Which lines in the records below contain the string "dimensions"? Pick out each of them and copy it in full, treating the match as case-sensitive.

══════

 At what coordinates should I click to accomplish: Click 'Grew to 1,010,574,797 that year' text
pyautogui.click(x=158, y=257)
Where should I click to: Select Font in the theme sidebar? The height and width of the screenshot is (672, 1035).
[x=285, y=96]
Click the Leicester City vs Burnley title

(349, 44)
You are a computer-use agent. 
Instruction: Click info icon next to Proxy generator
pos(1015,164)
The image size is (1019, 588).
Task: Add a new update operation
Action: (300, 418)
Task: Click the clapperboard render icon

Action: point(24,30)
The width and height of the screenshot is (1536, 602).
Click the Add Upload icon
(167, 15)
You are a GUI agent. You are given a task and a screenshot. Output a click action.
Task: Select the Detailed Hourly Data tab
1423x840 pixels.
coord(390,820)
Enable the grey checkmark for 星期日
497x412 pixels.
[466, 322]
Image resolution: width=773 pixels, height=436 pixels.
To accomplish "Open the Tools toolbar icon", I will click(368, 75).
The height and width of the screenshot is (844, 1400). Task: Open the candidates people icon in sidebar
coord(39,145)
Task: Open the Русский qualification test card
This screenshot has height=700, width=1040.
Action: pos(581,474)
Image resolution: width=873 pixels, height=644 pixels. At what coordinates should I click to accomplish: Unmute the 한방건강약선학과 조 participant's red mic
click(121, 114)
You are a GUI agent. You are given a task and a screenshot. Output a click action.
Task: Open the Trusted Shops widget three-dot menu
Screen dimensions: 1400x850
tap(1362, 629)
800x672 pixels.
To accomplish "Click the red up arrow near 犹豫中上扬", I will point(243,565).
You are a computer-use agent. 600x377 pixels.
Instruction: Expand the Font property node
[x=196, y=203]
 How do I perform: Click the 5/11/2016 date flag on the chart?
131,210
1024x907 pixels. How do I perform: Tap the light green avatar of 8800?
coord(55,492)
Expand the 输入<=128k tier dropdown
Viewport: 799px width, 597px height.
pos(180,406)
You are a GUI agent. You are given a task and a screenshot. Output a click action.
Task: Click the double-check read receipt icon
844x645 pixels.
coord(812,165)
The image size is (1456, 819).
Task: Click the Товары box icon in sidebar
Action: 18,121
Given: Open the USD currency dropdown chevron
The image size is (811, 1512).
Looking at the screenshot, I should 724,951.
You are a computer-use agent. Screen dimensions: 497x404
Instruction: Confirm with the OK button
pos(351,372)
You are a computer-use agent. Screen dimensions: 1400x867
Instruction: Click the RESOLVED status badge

══════

# REPLY
Screen dimensions: 1400x850
You are a computer-use agent. Screen dimensions: 497x404
You are a computer-use agent. Screen dimensions: 1400x867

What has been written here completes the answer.